A 36-year-old male presented with complaints of headache for 3 months in May 2008 for which he underwent MRI brain that revealed a 14.4×20×16 mm sellar mass with peripheral hyperintense ring, stalk thickening and dural enhancement (). On examination, he was afebrile with body mass index of 26 kg/m2. His blood pressure was 90/70 mm Hg, and had no signs of meningeal irritation. On investigation his serum electrolytes and haemogram were within normal range. Hormonal work up showed 800 h cortisol of 11.5 nmol/l (N, 140–690), total T3 1.23 nmol/l (N, 0.92–2.78), total T4 55 nmol/l (N, 58–140), TSH 1.24 mU/l (N, 0.5–5), LH 1.61 IU/l (N, 1.3–13), FSH 2.7 IU/l (N, 0.9–15), testosterone <0.69 nmol/l (N, 10–35) and prolactin of 7 μg/l (N, 2–15). Paired serum (280 mOsmol/kg) and urine osmolality (350 mOsmol/kg) were within normal range. A diagnosis of lymphocytic hypophysitis was considered. He was started on glucocorticoids, L-thyroxine and testosterone replacement therapy. He presented to us again in August 2008 with headache and fever for 2 days. On examination, he had neck rigidity and early papilledema. A possibility of acute meningitis was considered and he was treated with intravenous antibiotics and stress dosages of glucocorticoids. Lumbar puncture was planned after neuroimaging. He showed clinical improvement within 24 h and repeat MRI done after 3 days showed reduction in size of the mass (10×3.5×7 mm). With this rapid clinical and radiological improvement, lumbar puncture was deferred and antibiotics were continued for 2 weeks.
Pituitary MR T1 weighted contrast enhanced coronal section showing peripheral ring enhancement with central heterogeneous intensity and stalk thickening suggestive of pituitary abscess.
He was again admitted in October 2008 with severe headache, fever and meningism.
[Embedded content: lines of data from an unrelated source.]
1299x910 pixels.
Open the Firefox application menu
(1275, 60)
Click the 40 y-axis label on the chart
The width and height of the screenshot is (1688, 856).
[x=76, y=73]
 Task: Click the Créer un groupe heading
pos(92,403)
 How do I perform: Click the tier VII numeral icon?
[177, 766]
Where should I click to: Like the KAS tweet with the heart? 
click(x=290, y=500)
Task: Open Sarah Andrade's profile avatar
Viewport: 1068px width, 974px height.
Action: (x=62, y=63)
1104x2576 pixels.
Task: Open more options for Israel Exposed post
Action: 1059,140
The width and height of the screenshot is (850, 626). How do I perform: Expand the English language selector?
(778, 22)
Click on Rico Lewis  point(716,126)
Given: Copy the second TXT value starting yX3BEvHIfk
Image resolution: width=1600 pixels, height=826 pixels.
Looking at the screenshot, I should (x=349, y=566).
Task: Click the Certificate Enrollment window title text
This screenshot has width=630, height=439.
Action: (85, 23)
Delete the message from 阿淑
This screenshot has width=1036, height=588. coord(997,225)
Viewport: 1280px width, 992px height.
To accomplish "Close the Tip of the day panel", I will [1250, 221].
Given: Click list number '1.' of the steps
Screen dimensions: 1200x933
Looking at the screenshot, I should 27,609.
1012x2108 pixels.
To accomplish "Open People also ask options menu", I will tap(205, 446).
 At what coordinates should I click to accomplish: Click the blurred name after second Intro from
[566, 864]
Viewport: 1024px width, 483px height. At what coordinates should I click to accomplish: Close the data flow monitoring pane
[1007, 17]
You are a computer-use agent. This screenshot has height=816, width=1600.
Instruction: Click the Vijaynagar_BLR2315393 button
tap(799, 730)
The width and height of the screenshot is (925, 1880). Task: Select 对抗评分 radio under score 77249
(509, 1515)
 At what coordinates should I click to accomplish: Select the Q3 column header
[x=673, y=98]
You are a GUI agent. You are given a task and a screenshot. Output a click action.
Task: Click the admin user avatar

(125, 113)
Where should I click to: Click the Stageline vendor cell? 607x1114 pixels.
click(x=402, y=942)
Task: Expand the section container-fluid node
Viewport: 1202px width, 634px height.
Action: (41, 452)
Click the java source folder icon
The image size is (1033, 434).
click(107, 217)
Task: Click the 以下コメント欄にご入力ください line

On evaluation, cerebrospinal fluid (CSF) examination showed protein 2.69 g/l, glucose 2.83 mmol/l with corresponding blood glucose of 6.39 mmol/l and 300 cells with neutrophilic pleocytosis. CSF Gram's stain, culture, Indian ink stain and adenosine deaminase levels (6 U/l) were non-contributory. He was started on intravenous antibiotics and stress doses of glucocorticoids while levothyroxine was continued. With this therapy his symptoms resolved. Radionuclide cysternography did not reveal any CSF fistula.
In December 2008, he was again admitted with complaints of headache, fever and abnormal behavior. On examination he had neck rigidity and papilledema. CSF examination after decompressive measures showed protein 2.2 g/l, glucose 4 mmol/l and 1920 cells with predominant neutrophils, while CSF Gram's stain and culture were non-contributory. MRI showed mild increase in size of lesion (19×12×10 mm) in comparison to August 2008 with peripheral enhancement and sphenoid sinusitis.